Social Vulnerability to Hurricane Disasters: Exploring the Effect of Place as a Mediating Factor
Research on social vulnerability to disasters has played an important role in the identification of factors that influence one’s ability to prepare for, respond to, cope with, and adapt to changing environmental conditions during the disaster life cycle. However, existing literature often fails to explore the effect of place as a significant dimension for vulnerability, and regards this as a separate consideration. This dissertation explores how social vulnerability is not a static construct over time, and considers place-based contexts as key components of the social vulnerability paradigm. Based on this approach, the main research questions for this dissertation concerns: Does social vulnerability operate differently across spatial contexts along the rural-urban continuum, how has vulnerability changed in the last 30 years, and how does vulnerability interact with place to influence disaster casualty risk outcomes differently for populations living in hurricane-prone areas along the Gulf and Atlantic coastal United States?

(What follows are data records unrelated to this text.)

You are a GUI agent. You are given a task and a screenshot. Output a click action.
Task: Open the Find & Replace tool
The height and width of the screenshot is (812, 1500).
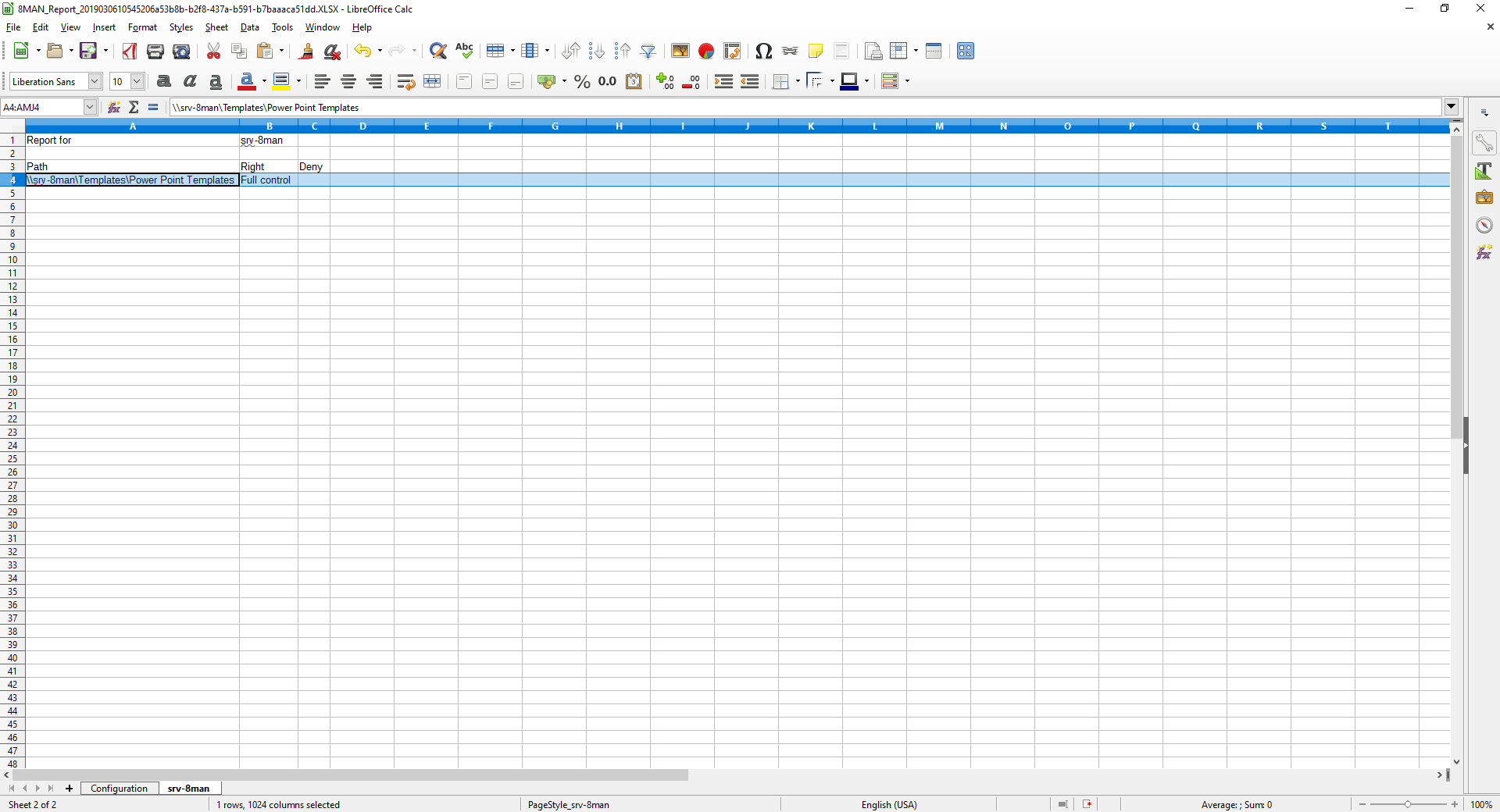tap(438, 52)
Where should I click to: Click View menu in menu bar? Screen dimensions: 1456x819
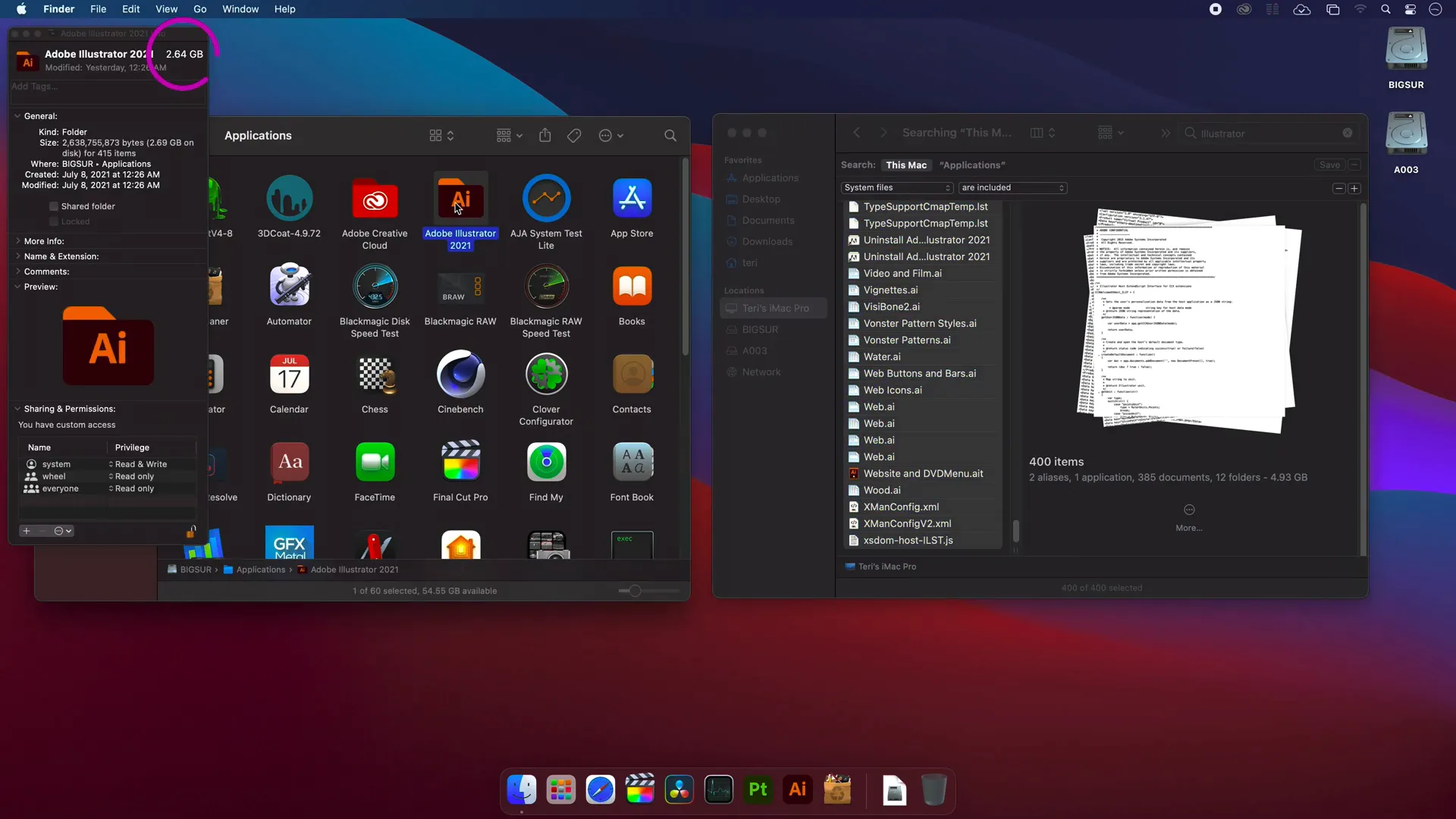(x=166, y=9)
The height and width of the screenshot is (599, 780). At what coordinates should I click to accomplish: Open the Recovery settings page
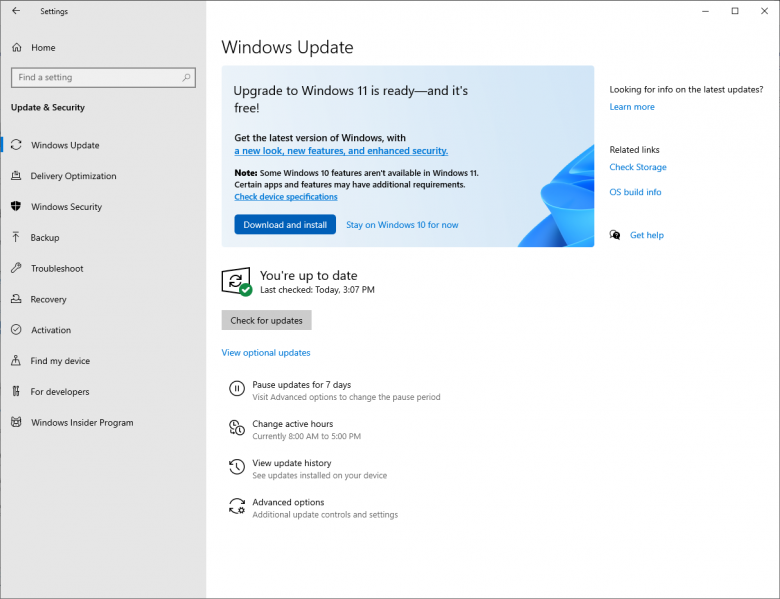pyautogui.click(x=48, y=300)
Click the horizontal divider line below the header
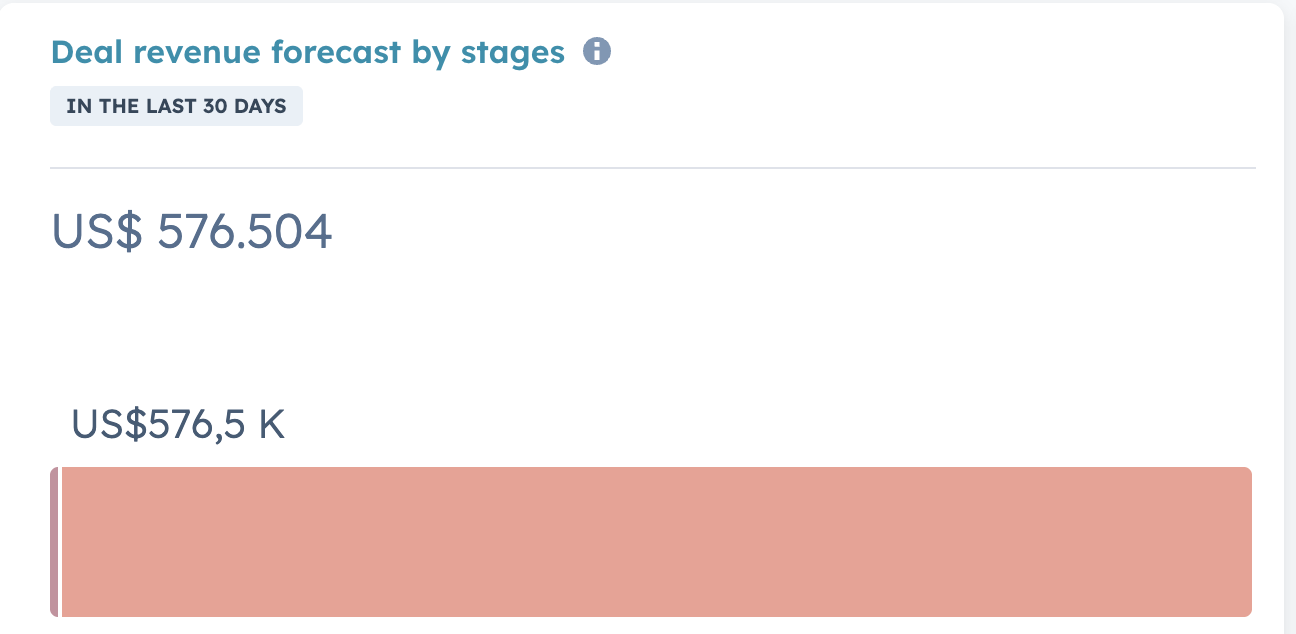Image resolution: width=1296 pixels, height=634 pixels. pyautogui.click(x=652, y=168)
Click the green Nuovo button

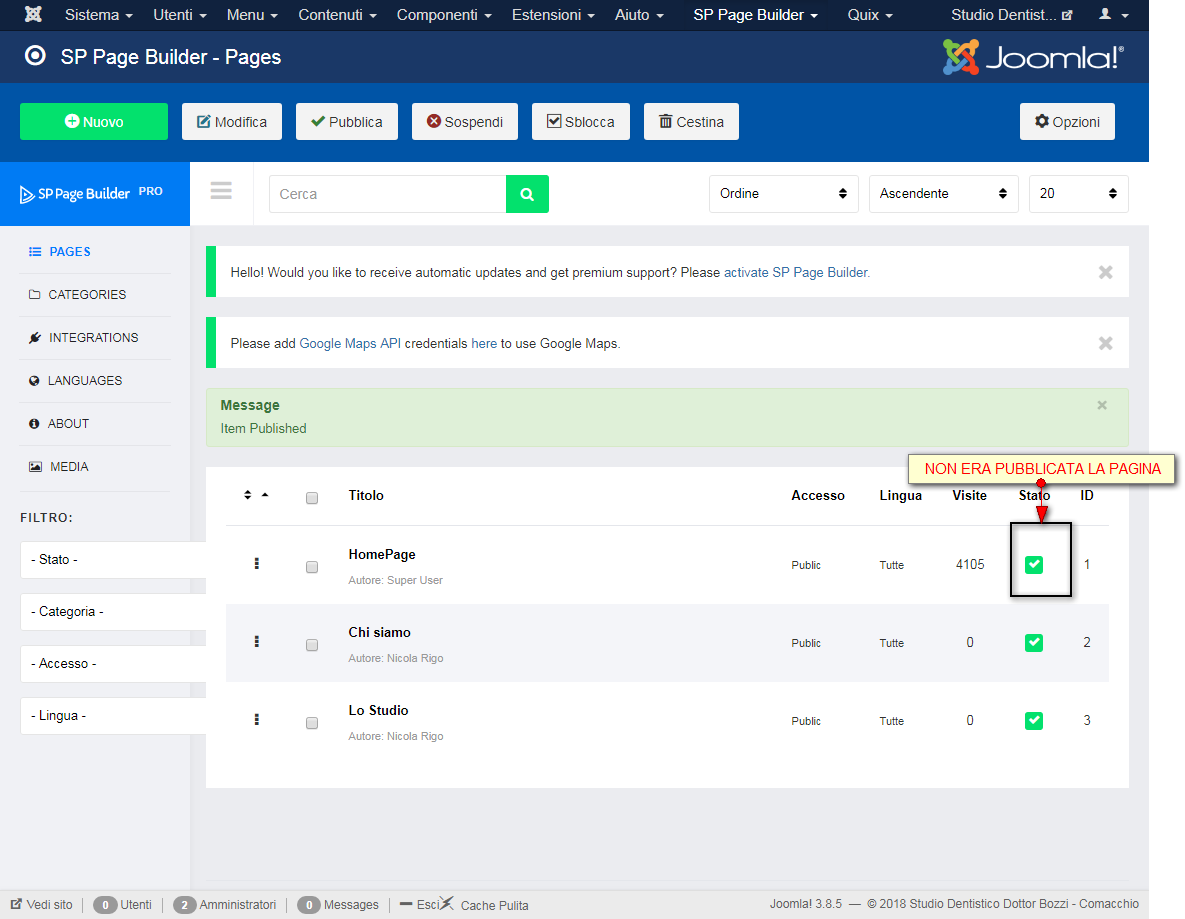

In order to address these questions, this dissertation will examine the following three main research aims, which: 1) seeks to identify factors relative to social vulnerability with place-based considerations, which may predispose populations to higher or lower risks to hurricane-related disasters given spatial variations of place; 2) builds upon place-based social vulnerability, and seeks to identify how dynamic the concept is, and will attempt to identify areas with significant change via increasing or decreasing social vulnerability measurements over time and by type of place; and 3) seeks to determine if a relationship exists between disaster casualty risk and place-based dimensions of social vulnerability over time and across space. These aims are examined using several data sources: Integrated Public Use Microdata Series (IPUMS) - National Historical Geographic Information System (NHGIS, 1990 – 2010), Area Health Resource Files (2015 – 2016), and the Spatial Hazard Events and Losses Database for the United States (SHELDUS – 2017), which allow for an analysis of social vulnerability across time, place, and disaster-related outcomes. This dissertation has policy implications for emergency management practitioners, elected officials, public administrators, and disaster relief agencies to evaluate social vulnerability within their communities, recommendations for targeting at-risk populations with preparedness programs and policies, and provides a platform to re-evaluate traditional configurations of social vulnerability from a demographic approach to one that embraces socio-spatial and temporal considerations.